Are GPTs the way to AGI, probably not
In an opinion piece for the NY Times Gary Marcus indicates why he has reservations on the future of LLM GPT AI systems.
Silicon Valley Is Investing in the Wrong A.I.
“Buoyed by the initial progress of chatbots, many thought that A.G.I. was imminent.
But these systems have always been prone to hallucinations and errors. Those obstacles may be one reason generative A.I. hasn’t led to the skyrocketing profits and productivity that many in the tech industry predicted. A recent study run by M.I.T.’s NANDA initiative found that 95 percent of companies that did A.I. pilot studies found little or no return on their investment. A recent financial analysis projects an estimated shortfall of $800 billion in revenue for A.I. companies by the end of 2030.
If the strengths of A.I. are truly to be harnessed, the tech industry should stop focusing so heavily on these one-size-fits-all tools and instead concentrate on narrow, specialized A.I. tools engineered for particular problems. Because, frankly, they’re often more effective.”

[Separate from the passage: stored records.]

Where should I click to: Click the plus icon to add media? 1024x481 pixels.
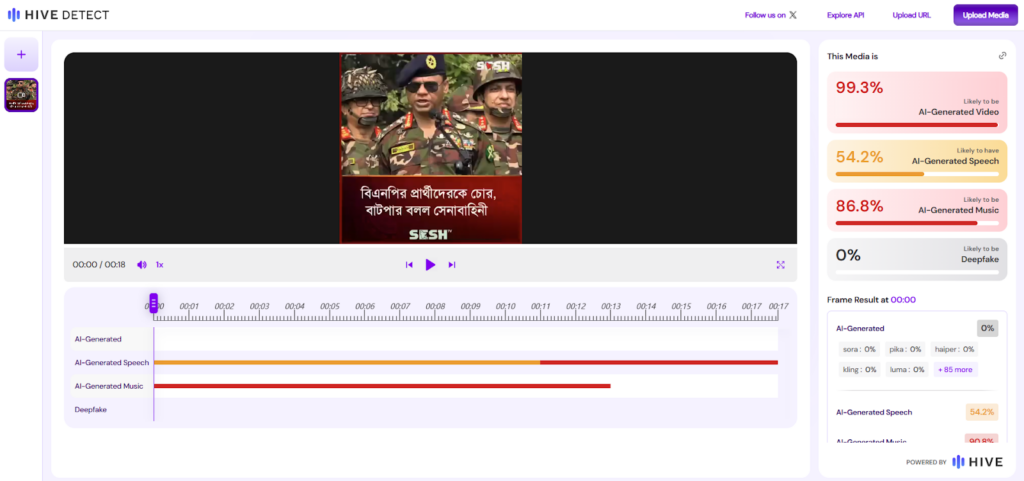coord(21,54)
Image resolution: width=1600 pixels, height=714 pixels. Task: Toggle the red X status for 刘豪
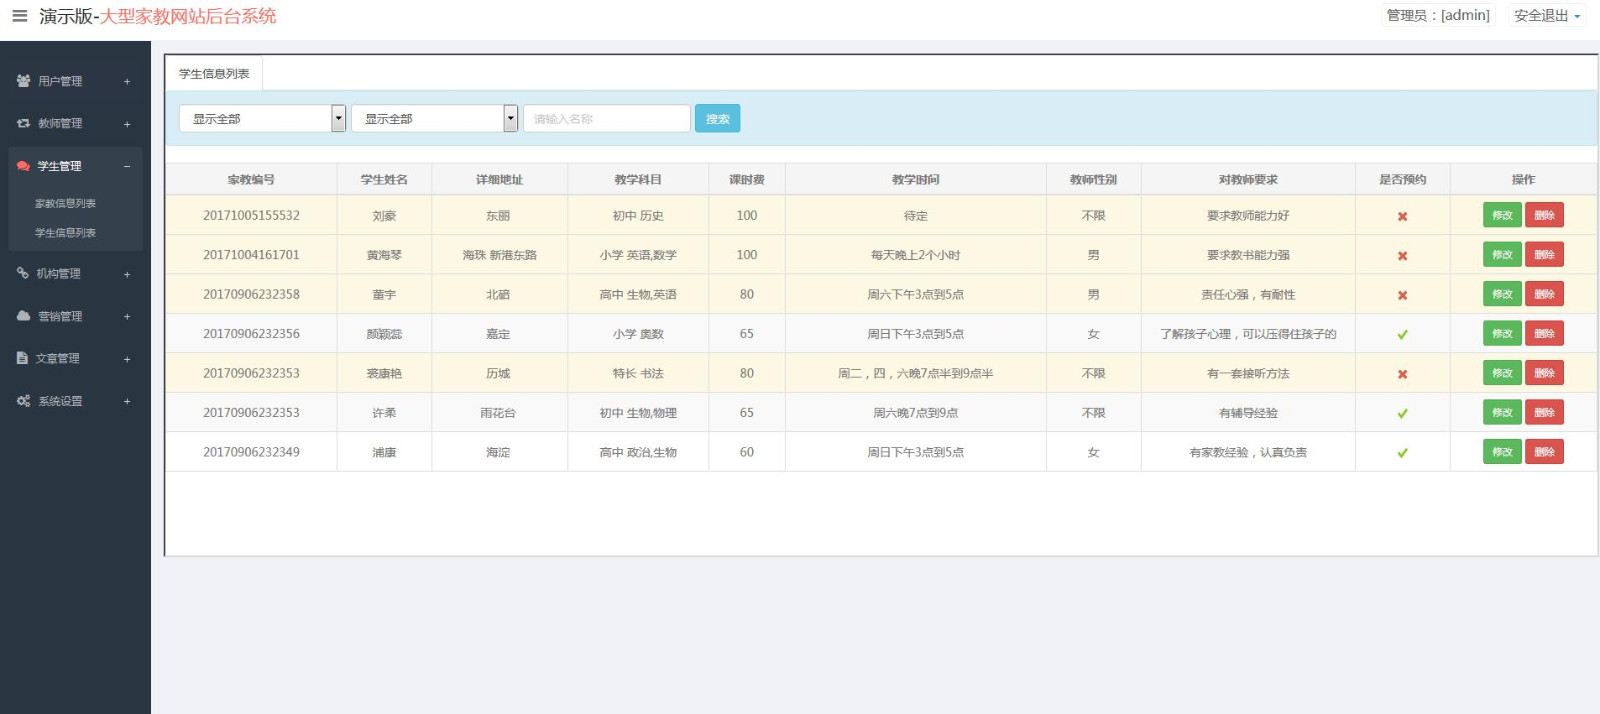pos(1402,216)
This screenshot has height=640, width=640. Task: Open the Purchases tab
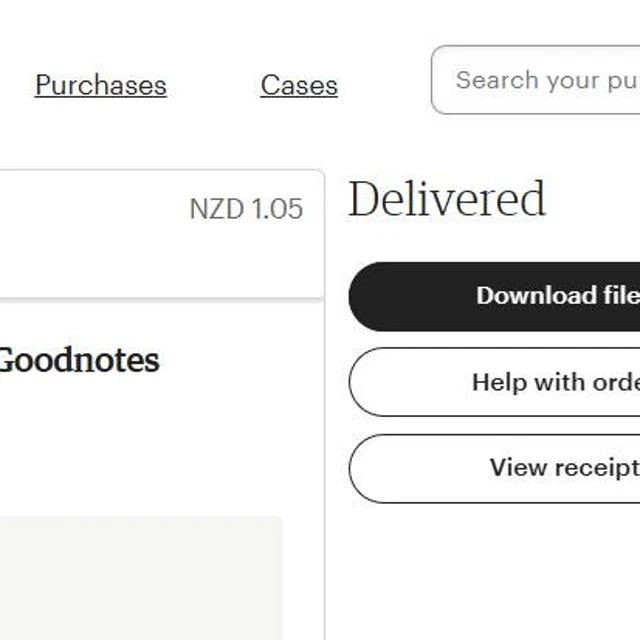click(101, 85)
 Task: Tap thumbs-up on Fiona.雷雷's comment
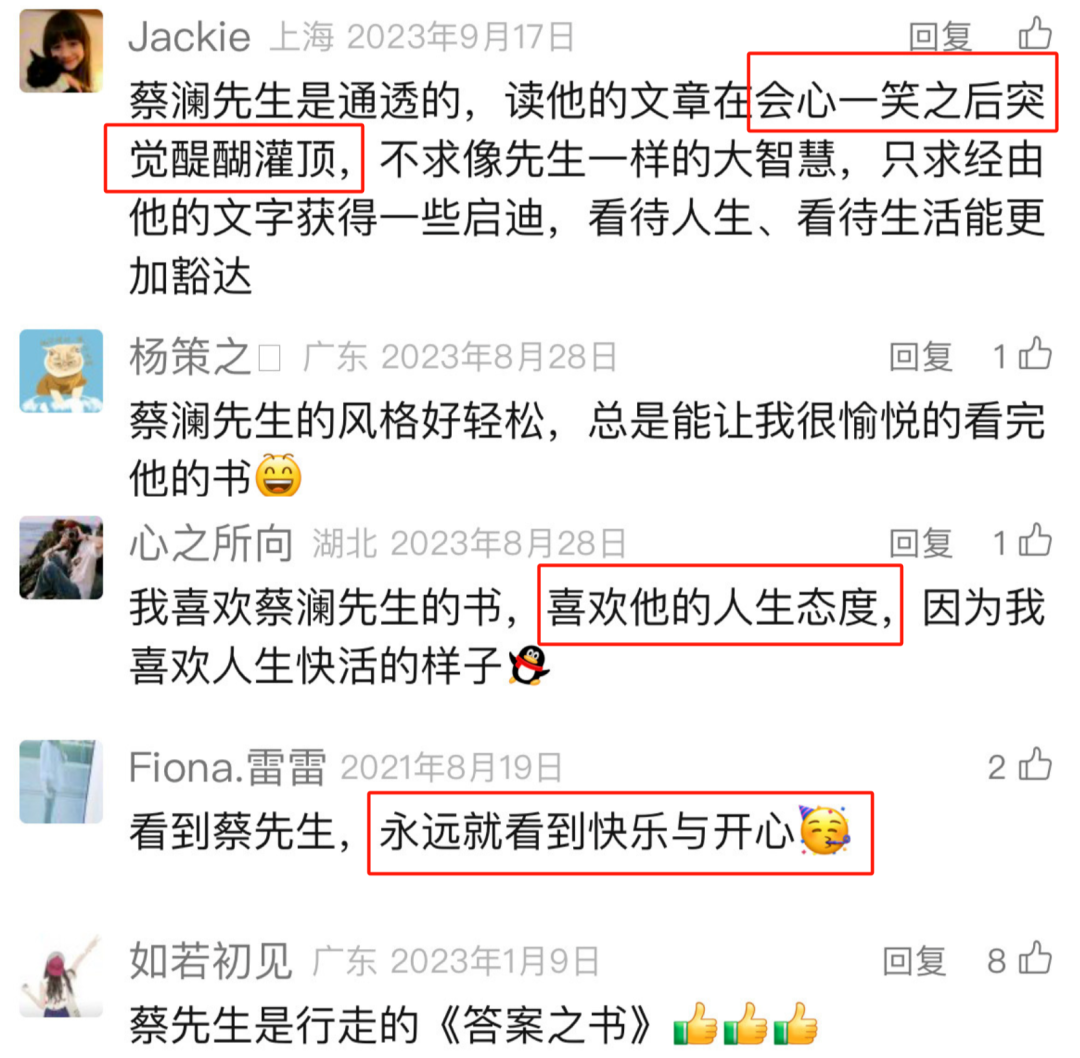coord(1035,765)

Points I’ve also been making here several times over the past few months, along with others about the perilous state of the current US economy and how the “Current AI Hype Bubble” could be a disaster for it.
But the question of what is “Artificial General Intelligence”(AGI) is something that has at best had an elusive answer akin to “Shoulder shrug handwaving” and impossible “What ever you want it to be” type statements. It’s something that a group of 33 specialists from 28 institutions have got together to try and address more reasonably,
They come up with,
Definition : AGI is an AI that can match or exceed the cognitive versatility and proficiency of a well-educated adult.”

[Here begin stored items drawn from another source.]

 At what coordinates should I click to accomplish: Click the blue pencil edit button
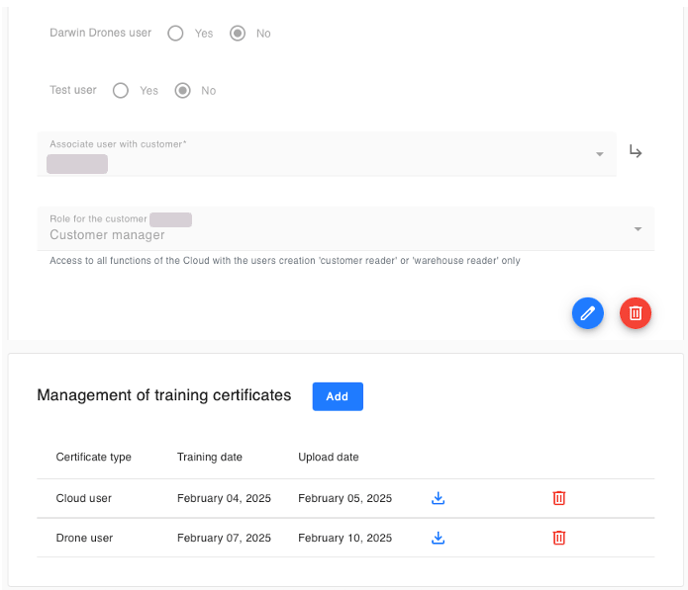click(588, 313)
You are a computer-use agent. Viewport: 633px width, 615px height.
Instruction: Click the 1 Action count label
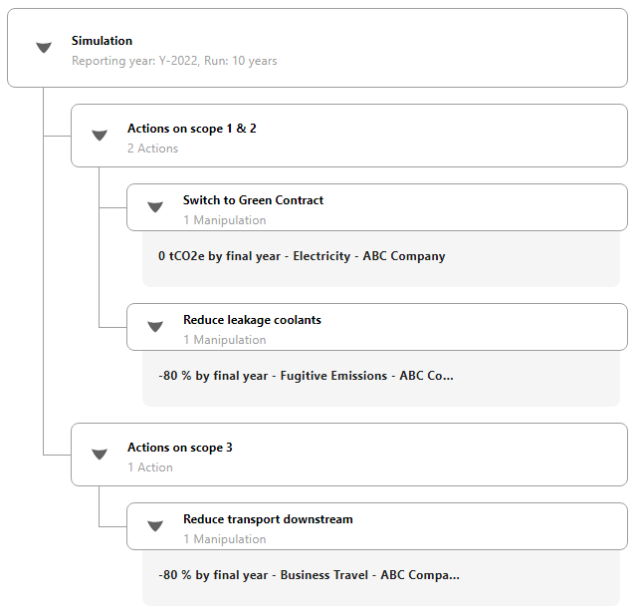tap(150, 467)
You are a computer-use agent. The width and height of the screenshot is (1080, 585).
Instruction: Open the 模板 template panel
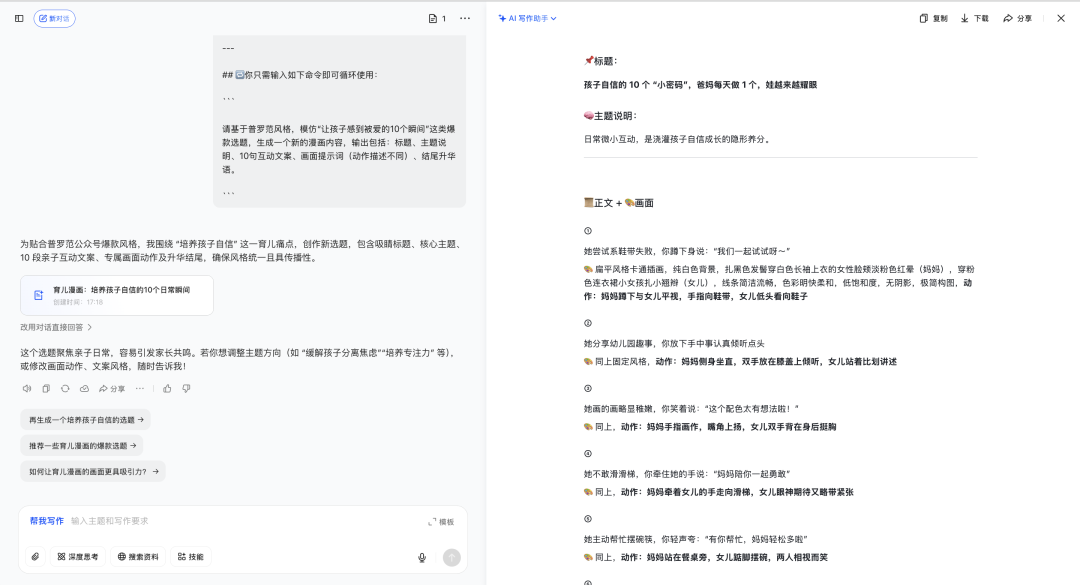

Which although it sounds profound is actually not that useful.
Because the use of,
“match … Well-educated adult.”
Is not actually a useful measure.
It’s been pointed out that the “use of aids” “dumbs us down” in that it causes us to “loose skills”. I first heard this when I was in school. With first electronic calculators and whilst still in school computers.
Whilst many would argue that it’s not important or even irrelevant, it is true that certain skills are not developed because of the use of aids.
What most do not realise is that those traditional skills that are seen as nolonger worth teaching due to the ubiquitous use of aids, are actually important. Not for what they directly teach, but indirectly teach. That is they give new viewpoints that are force-multiplier tools that enable us to reason in either new ways or to levels we otherwise might not.
At the end of the day the two things that have moved humans forwards over many thousands of years are,
- Stored Knowledge.
- Use knowledge to reason.
They were and still should be the foundations of becoming “Well-educated”.
Sadly as gets often observed these days, producing “Well-educated adults” appears to be nolonger a goal of the education system in a number of Western Nations.